[Pixel coordinate grounding data]
^^^^^^^^

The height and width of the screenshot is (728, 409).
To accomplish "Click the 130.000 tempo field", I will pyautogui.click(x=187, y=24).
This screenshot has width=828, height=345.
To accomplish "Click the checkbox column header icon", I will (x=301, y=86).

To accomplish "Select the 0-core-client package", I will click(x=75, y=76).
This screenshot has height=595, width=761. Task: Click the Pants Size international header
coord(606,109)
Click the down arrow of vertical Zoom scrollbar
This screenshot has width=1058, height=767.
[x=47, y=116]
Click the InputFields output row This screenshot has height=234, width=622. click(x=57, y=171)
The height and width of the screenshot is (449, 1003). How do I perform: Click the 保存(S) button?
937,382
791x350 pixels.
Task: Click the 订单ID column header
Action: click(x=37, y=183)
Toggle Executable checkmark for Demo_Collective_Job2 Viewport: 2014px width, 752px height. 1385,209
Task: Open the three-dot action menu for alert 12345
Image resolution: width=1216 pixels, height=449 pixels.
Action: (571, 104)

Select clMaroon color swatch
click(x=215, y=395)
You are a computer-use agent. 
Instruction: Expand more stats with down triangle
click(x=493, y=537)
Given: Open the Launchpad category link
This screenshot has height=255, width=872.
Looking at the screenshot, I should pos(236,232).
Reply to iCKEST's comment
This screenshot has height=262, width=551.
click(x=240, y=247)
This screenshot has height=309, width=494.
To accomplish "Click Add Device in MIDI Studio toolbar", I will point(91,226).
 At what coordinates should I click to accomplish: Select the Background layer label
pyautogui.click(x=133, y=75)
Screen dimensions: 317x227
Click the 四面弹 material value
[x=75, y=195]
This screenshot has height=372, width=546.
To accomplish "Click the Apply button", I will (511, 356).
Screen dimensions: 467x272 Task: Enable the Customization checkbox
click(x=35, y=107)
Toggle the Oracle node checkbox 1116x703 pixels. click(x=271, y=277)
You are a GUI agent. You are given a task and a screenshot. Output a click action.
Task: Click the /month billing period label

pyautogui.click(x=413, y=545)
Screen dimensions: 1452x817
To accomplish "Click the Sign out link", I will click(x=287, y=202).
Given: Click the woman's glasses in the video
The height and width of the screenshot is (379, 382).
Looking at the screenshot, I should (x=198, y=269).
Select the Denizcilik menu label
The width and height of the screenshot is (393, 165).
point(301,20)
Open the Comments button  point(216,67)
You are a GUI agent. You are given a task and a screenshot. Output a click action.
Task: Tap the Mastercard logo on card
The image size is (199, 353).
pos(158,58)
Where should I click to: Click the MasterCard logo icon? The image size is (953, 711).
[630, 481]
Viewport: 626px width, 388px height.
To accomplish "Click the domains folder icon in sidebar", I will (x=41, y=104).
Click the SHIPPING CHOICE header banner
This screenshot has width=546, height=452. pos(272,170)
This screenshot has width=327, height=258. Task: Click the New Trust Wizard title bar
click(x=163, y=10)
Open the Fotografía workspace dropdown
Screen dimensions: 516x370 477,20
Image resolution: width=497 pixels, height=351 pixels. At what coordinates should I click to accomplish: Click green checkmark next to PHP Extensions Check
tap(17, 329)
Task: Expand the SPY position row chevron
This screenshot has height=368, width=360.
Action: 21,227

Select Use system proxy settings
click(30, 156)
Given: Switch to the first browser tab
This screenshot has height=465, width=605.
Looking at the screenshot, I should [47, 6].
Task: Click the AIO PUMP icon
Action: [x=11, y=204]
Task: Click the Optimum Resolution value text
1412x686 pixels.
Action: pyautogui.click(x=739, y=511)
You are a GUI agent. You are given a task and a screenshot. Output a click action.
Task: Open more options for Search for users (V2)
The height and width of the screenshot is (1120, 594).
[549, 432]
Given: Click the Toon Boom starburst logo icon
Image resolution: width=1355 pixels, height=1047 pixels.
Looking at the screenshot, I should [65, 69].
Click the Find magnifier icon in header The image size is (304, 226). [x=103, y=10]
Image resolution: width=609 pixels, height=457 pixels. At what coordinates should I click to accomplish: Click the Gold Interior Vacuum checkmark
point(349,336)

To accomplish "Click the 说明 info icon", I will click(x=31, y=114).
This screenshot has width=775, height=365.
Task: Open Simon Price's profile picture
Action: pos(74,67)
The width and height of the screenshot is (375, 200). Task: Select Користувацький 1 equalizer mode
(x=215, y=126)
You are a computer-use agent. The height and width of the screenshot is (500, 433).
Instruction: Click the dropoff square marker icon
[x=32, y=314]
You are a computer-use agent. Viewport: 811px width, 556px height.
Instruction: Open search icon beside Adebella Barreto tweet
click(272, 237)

^^^^^^^^

▸ **Your goal**: What is wanted is the line containing "This screenshot has height=465, width=605." and every line after it through the last line of the entries, printed exactly.

▸ **Output of the task**:
This screenshot has height=465, width=605.
Looking at the screenshot, I should [47, 6].
Task: Click the AIO PUMP icon
Action: [x=11, y=204]
Task: Click the Optimum Resolution value text
1412x686 pixels.
Action: pyautogui.click(x=739, y=511)
You are a GUI agent. You are given a task and a screenshot. Output a click action.
Task: Open more options for Search for users (V2)
The height and width of the screenshot is (1120, 594).
[549, 432]
Given: Click the Toon Boom starburst logo icon
Image resolution: width=1355 pixels, height=1047 pixels.
Looking at the screenshot, I should [65, 69].
Click the Find magnifier icon in header The image size is (304, 226). [x=103, y=10]
Image resolution: width=609 pixels, height=457 pixels. At what coordinates should I click to accomplish: Click the Gold Interior Vacuum checkmark
point(349,336)

To accomplish "Click the 说明 info icon", I will click(x=31, y=114).
This screenshot has width=775, height=365.
Task: Open Simon Price's profile picture
Action: pos(74,67)
The width and height of the screenshot is (375, 200). Task: Select Користувацький 1 equalizer mode
(x=215, y=126)
You are a computer-use agent. The height and width of the screenshot is (500, 433).
Instruction: Click the dropoff square marker icon
[x=32, y=314]
You are a computer-use agent. Viewport: 811px width, 556px height.
Instruction: Open search icon beside Adebella Barreto tweet
click(272, 237)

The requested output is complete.